# Your assignment:
Could you please reproduce every record below exactly, leaving out the pictures?

# Exercise inputs:
----
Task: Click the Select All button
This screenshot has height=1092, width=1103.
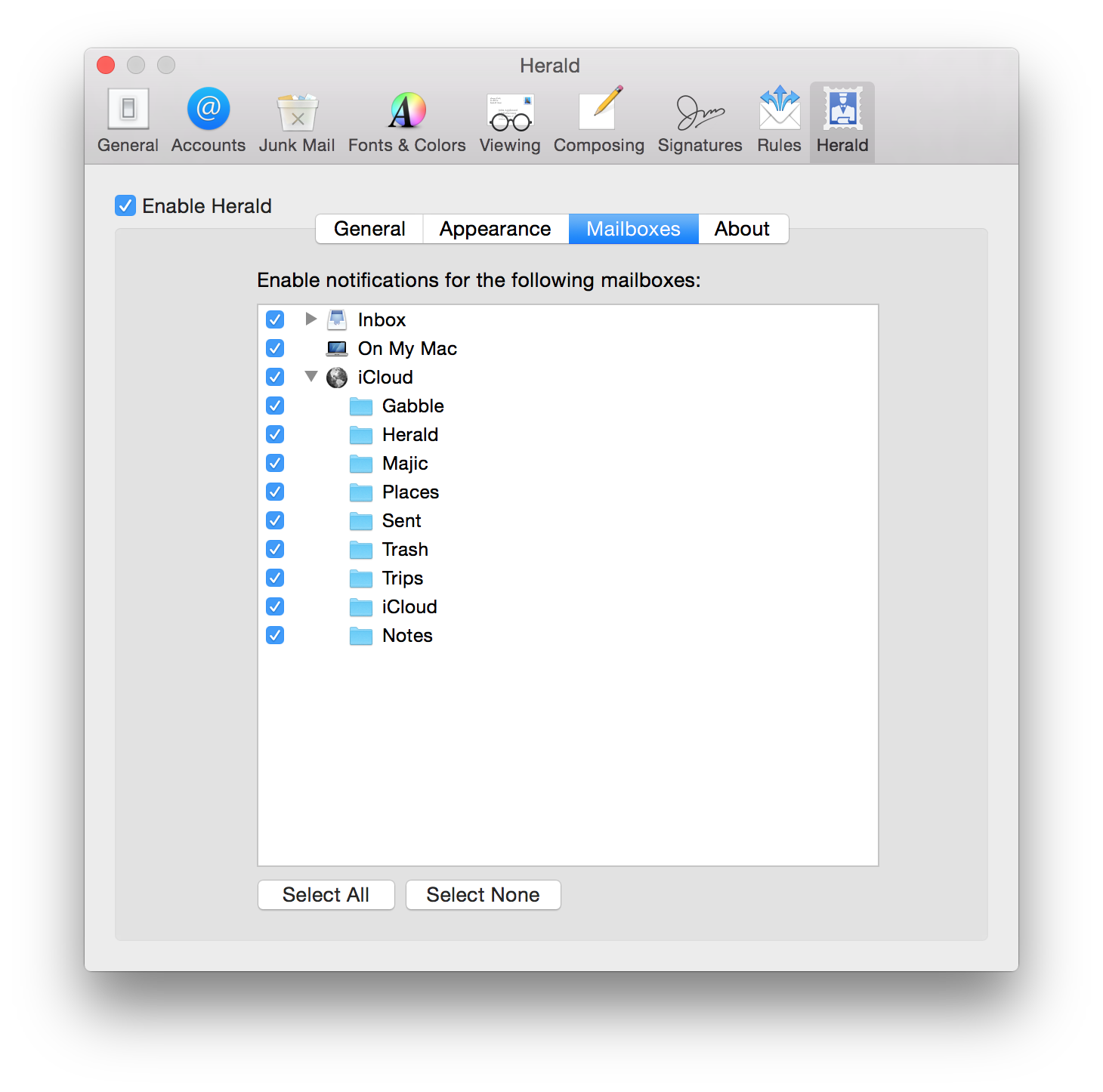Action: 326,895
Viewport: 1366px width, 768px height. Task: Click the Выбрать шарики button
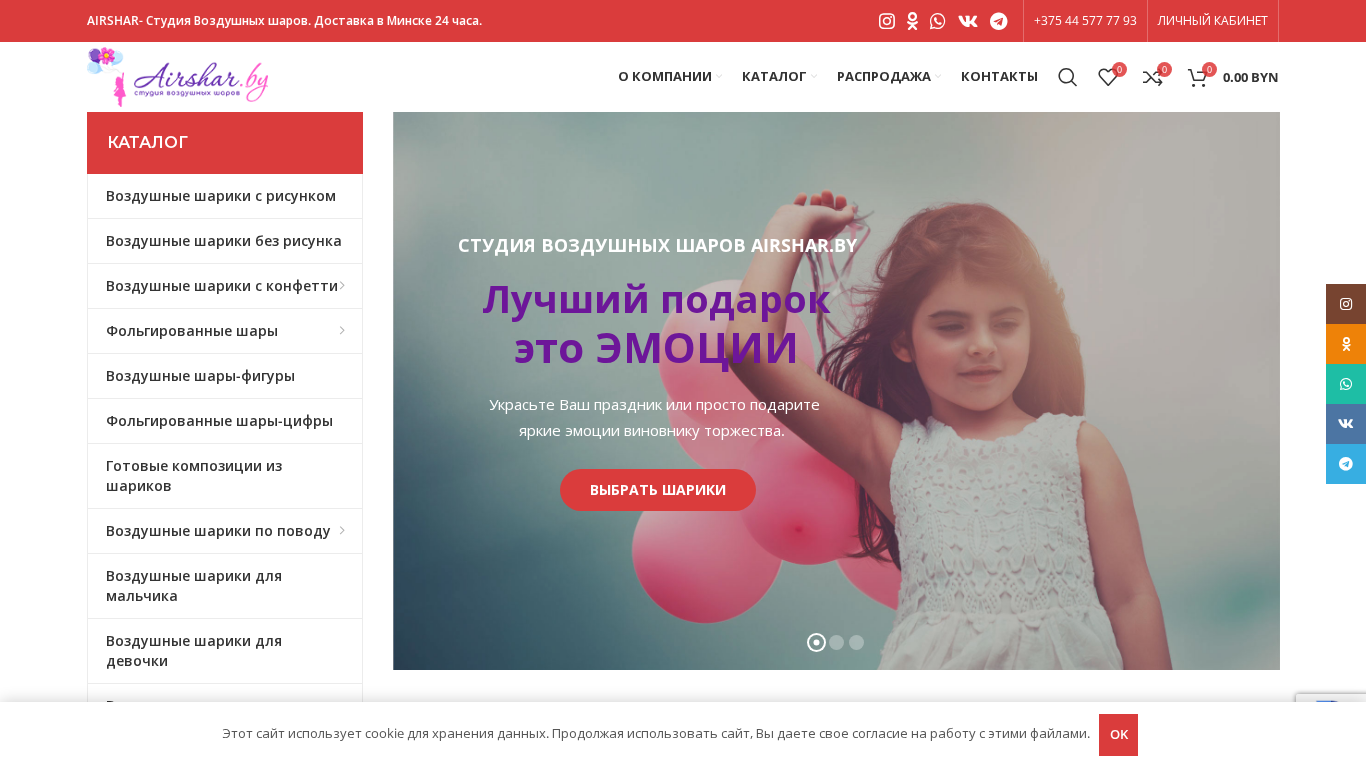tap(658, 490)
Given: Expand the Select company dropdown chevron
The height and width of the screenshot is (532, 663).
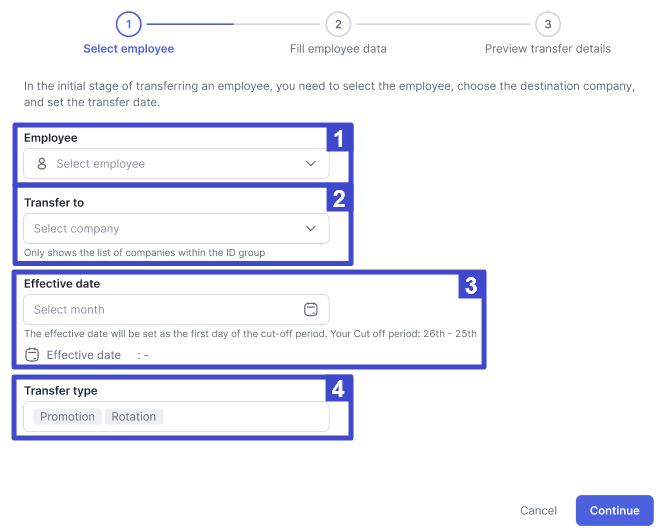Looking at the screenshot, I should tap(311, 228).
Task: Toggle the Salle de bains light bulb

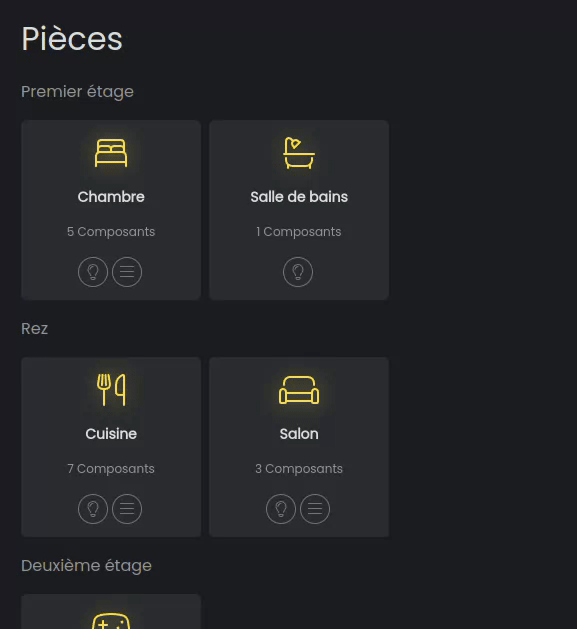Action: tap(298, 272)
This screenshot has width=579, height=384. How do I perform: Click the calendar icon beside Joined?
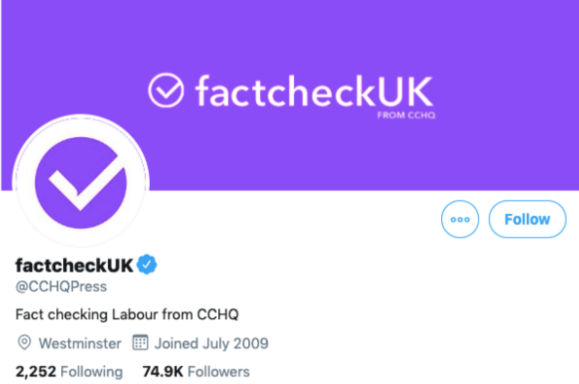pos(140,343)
----
# Response to this exercise:
Task: Click the Select All button
This screenshot has height=1092, width=1103.
Action: 326,895
Viewport: 1366px width, 768px height. Task: Click the Выбрать шарики button
tap(658, 490)
Given: Expand the Select company dropdown chevron
The height and width of the screenshot is (532, 663).
Looking at the screenshot, I should tap(311, 228).
Task: Toggle the Salle de bains light bulb

Action: tap(298, 272)
This screenshot has width=579, height=384. How do I perform: Click the calendar icon beside Joined?
pos(140,343)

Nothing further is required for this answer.